In January, Her Majesty’s Treasury left meetings with Big 6 bigwigs from Eon, RWE and Centrica, crowing about both “the impacts on generation mix, specifically coal and gas” and “the issues on security of supply,” according to emails disclosed to Unearthed via Freedom of Information.

The details of these impacts and issues, however, are largely redacted in what is becoming a trend for the government’s FOI’s — a recent investigation outlined the extent to which the government was censoring fracking’s social impacts.

Here’s what we’ve learned:

REDACTED, now with even more redactions

Like an unnecessary sequel to a bad blockbuster film, the government have provided yet another Freedom of Information disclosure seriously lacking in information.

Of the 16 emails Unearthed was supplied in response to its query about the abolition of a once-integral energy policy, four were littered with redactions – the vital four, no less.

In an email dated 10 February, the REDACTED author makes reference to results from a industry revenue projection model that prompted concerns over the CPF’s potential impacts on generation mix. What was actually found, however, was nine-times REDACTED.
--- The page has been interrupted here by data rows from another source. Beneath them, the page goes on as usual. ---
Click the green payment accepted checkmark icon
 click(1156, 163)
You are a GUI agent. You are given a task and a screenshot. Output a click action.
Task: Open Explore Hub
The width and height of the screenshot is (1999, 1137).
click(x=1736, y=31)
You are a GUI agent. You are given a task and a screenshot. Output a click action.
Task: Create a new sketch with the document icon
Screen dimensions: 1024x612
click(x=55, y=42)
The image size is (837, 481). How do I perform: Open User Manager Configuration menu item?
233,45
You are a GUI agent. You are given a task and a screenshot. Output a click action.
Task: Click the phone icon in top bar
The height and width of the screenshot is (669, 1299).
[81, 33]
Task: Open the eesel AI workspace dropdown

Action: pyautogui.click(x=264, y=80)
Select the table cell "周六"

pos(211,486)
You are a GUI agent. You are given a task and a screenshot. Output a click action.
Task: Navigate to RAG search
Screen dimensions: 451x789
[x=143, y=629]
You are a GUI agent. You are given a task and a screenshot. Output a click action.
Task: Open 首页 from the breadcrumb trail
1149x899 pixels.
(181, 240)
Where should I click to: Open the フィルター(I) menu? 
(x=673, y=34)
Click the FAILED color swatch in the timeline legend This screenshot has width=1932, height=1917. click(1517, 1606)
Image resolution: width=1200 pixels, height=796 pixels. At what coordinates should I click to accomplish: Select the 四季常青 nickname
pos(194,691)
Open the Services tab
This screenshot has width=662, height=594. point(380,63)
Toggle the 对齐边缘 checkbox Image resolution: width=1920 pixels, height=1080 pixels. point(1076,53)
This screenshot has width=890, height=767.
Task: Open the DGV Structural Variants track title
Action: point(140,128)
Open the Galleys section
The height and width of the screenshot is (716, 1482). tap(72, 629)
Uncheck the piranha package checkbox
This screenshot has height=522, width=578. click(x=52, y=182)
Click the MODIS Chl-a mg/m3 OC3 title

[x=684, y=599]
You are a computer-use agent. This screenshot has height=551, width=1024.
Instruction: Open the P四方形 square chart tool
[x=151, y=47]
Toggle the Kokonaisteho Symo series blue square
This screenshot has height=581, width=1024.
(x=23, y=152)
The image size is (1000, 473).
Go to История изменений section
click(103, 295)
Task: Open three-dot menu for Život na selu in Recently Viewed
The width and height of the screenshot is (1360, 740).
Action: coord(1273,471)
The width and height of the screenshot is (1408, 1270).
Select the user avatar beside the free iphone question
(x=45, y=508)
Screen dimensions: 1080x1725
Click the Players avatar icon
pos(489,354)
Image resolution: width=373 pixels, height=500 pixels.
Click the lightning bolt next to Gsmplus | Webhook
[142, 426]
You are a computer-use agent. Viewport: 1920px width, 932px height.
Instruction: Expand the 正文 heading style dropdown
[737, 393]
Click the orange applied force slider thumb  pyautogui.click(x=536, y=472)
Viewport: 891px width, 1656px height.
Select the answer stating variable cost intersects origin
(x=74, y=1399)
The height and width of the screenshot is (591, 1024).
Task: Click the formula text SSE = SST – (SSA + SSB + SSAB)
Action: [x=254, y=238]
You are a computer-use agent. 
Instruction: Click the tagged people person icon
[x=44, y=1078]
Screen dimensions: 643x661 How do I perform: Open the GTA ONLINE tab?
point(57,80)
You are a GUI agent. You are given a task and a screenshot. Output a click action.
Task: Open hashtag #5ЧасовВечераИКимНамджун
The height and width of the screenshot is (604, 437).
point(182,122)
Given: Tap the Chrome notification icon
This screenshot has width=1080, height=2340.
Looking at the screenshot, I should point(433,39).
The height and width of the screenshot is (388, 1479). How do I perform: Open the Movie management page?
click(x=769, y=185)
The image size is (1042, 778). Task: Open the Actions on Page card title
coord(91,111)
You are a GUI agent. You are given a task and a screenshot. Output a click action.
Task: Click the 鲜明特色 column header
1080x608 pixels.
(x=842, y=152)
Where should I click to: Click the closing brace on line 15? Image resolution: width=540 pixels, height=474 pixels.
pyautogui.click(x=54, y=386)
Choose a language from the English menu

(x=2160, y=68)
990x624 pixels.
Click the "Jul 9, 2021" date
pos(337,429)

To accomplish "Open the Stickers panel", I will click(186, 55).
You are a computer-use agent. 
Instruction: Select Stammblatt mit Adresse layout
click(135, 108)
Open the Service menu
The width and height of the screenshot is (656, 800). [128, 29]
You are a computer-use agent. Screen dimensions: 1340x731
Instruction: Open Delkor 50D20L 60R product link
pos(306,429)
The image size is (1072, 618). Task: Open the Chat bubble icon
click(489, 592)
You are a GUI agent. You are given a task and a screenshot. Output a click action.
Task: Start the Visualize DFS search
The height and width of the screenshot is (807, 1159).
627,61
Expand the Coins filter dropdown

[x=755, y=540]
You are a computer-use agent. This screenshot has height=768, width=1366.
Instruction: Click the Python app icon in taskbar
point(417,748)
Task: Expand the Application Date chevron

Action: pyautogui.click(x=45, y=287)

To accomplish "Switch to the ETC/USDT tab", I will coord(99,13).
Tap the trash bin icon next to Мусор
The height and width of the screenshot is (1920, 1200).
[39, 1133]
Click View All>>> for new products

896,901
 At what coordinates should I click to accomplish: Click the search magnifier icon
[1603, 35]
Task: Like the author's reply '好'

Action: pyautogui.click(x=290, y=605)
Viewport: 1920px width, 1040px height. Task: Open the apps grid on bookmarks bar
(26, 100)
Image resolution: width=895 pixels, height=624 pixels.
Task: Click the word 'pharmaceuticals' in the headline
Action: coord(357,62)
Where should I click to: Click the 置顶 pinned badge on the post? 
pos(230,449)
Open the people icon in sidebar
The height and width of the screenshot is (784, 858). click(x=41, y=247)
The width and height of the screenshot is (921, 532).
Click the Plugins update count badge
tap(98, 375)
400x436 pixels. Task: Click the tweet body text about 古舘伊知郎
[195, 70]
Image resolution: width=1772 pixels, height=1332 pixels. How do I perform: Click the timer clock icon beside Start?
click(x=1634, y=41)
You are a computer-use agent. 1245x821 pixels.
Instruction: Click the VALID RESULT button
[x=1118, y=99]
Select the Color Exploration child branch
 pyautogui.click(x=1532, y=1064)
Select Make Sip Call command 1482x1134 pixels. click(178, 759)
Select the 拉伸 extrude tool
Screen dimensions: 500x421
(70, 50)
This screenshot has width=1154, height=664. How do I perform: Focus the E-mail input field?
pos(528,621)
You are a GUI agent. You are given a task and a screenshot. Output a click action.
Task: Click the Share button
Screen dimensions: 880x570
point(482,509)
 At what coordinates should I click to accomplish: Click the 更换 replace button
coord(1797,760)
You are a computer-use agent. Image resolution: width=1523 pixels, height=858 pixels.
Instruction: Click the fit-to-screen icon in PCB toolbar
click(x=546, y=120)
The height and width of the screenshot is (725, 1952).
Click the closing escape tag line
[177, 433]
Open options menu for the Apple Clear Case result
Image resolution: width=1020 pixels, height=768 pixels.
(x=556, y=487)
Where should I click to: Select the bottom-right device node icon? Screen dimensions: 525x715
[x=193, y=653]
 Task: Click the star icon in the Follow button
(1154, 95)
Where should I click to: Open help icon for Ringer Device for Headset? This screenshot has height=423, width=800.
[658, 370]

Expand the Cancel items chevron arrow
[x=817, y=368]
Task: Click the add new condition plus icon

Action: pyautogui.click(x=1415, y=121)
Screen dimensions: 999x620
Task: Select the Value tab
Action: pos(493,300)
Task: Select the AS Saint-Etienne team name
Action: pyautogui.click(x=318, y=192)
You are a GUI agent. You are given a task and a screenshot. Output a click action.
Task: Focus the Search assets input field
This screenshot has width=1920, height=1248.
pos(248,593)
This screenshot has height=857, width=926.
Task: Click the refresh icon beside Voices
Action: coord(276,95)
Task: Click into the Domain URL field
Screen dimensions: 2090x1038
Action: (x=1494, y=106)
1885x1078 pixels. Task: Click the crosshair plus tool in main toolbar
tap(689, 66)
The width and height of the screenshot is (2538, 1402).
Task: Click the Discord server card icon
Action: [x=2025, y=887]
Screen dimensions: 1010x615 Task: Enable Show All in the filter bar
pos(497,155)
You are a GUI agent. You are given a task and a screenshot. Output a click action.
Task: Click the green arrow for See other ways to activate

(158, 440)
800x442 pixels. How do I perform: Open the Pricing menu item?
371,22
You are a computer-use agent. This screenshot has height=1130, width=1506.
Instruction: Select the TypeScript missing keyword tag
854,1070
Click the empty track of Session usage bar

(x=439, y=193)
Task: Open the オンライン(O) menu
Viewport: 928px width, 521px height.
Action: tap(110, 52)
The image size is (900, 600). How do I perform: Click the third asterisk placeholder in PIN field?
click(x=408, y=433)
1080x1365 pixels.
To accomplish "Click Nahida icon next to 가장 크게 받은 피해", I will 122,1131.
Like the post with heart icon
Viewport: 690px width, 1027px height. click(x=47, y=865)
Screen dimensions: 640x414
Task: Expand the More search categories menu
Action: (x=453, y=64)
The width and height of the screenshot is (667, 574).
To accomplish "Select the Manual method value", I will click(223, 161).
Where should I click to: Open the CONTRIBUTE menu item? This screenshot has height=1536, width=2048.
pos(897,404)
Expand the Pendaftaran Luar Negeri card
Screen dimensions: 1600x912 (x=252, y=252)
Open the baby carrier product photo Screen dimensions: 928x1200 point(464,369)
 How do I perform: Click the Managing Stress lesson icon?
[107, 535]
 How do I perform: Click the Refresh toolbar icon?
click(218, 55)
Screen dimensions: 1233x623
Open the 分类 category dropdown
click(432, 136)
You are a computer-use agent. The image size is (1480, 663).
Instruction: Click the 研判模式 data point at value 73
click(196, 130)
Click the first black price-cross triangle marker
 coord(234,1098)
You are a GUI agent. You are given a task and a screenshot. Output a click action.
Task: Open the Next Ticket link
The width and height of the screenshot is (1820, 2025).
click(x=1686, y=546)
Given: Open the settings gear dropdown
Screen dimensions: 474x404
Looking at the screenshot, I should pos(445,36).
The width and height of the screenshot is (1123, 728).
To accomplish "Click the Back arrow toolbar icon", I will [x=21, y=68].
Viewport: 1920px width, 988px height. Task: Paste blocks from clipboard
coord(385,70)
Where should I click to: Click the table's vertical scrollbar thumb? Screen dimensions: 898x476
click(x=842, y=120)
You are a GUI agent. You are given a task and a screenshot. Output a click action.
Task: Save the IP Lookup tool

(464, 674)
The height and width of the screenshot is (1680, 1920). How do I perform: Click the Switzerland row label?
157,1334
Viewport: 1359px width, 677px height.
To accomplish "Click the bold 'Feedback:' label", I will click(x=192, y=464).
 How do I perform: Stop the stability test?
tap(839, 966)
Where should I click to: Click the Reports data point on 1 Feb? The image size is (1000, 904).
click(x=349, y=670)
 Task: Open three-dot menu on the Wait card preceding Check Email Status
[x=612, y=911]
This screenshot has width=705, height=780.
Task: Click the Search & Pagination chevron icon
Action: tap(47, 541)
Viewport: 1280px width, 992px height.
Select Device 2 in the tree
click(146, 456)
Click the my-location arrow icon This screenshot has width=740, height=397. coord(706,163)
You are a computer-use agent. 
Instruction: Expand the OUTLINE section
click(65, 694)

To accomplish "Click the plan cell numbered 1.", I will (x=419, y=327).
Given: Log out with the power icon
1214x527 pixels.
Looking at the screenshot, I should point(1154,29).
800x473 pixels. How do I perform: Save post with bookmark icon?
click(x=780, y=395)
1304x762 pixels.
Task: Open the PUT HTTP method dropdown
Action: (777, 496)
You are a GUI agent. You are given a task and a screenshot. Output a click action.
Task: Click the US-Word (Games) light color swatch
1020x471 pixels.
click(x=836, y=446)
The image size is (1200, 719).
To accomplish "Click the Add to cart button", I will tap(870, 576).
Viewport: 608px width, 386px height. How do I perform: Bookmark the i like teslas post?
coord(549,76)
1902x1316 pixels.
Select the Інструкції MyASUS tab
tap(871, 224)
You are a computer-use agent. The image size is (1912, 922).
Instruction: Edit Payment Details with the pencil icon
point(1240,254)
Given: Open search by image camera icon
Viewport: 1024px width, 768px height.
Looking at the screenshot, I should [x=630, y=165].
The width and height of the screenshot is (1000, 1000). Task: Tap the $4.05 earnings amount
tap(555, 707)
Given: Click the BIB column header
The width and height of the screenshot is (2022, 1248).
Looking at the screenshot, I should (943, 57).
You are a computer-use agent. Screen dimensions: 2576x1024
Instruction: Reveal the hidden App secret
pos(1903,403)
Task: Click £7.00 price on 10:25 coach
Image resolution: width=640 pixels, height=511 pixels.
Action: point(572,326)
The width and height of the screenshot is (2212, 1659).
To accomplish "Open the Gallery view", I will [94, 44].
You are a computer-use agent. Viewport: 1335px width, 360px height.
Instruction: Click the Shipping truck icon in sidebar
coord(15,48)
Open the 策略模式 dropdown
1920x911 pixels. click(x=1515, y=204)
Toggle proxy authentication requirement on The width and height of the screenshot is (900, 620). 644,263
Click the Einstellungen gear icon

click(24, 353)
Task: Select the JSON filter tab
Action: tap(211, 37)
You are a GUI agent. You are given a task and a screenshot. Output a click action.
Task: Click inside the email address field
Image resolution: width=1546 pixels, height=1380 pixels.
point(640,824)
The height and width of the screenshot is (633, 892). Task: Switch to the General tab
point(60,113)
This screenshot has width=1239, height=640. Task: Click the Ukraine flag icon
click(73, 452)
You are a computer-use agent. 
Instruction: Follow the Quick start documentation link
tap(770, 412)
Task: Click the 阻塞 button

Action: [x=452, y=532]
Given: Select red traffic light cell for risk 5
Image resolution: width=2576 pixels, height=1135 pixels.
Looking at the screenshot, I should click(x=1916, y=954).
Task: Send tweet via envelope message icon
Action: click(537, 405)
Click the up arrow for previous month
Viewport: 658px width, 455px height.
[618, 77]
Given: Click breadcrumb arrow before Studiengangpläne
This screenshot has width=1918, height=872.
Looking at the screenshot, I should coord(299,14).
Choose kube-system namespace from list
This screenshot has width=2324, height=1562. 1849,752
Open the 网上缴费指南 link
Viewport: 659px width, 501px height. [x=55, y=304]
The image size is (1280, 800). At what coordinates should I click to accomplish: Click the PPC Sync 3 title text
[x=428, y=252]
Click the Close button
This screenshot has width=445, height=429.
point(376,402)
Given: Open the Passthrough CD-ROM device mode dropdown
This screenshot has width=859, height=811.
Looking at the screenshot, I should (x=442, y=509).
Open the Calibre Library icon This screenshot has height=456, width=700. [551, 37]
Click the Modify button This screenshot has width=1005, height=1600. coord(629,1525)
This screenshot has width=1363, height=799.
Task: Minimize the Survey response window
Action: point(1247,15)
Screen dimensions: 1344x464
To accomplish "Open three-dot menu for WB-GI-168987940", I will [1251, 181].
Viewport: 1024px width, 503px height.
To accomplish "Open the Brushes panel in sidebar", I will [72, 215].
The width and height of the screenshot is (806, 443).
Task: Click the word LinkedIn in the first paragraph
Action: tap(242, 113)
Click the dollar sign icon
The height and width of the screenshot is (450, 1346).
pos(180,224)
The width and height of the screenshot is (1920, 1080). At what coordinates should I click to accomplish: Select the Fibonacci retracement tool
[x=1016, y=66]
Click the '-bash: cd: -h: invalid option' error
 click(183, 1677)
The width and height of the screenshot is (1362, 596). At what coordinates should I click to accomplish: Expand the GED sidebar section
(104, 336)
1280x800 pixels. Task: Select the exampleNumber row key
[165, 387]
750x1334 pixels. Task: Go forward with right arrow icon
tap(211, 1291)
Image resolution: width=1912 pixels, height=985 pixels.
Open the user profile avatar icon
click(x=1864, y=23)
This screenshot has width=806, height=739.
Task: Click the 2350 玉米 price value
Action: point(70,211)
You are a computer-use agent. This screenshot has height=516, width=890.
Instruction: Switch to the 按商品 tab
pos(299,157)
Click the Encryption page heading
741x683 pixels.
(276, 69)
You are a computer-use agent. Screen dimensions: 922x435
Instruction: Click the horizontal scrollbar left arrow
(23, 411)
It seemed this remained a hot topic in Whitehall – though we’ll never know for sure. A March email from the Treasury to other branches of government simply reads:

Thanks for meeting yesterday to talk through the security of supply impacts of changes to the CPF. REDACTED REDACTED REDACTED REDACTED REDACTED REDACTED REDACTED REDACTED REDACTED REDACTED REDACTED REDACTED REDACTED REDACTED

REDACTED REDACTED REDACTED REDACTED REDACTED REDACTED REDACTED REDACTED REDACTED REDACTED REDACTED REDACTED REDACTED REDACTED REDACTED REDACTED REDACTED REDACTED REDACTED REDACTED REDACTED REDACTED

Best regards,

That’s 36 redactions in place of one of the key reasons why the government was suddenly not so keen raising the carbon price floor.

What’s the point of Freedom of Information if you don’t often get any information?

DECC explained the glut of redactions as falling within the scope of “internal communications between government departments,” “commercial information,” and more general data protection statutes.

The government scrapped a policy designed to limit coal — so as not to limit coal

Raising the CPF was going to hit coal plant finances pretty badly. Indeed, that was the point back when the coalition was the “greenest government ever”.

An escalating carbon tax would have prompted a move from coal to gas, and may have even led to the closure of coal power plants.

However, this became increasingly at odds with government policy with ministers apparently lobbying to to keep open RWE’s especially polluting Aberthaw plant, taking coal off the grid doesn’t seem to be on the agenda.

That’s where concerns come in over “generation mix, and specifically coal and gas”.

In its January meetings with energy industry players, the Treasury likely discovered that suppliers had plans to close coal plants should the CPF continue to rise. It’s also where the “issues on security of supply” come in.

The industry has long held that the country’s energy security would be jeopardised if coal plants are closed.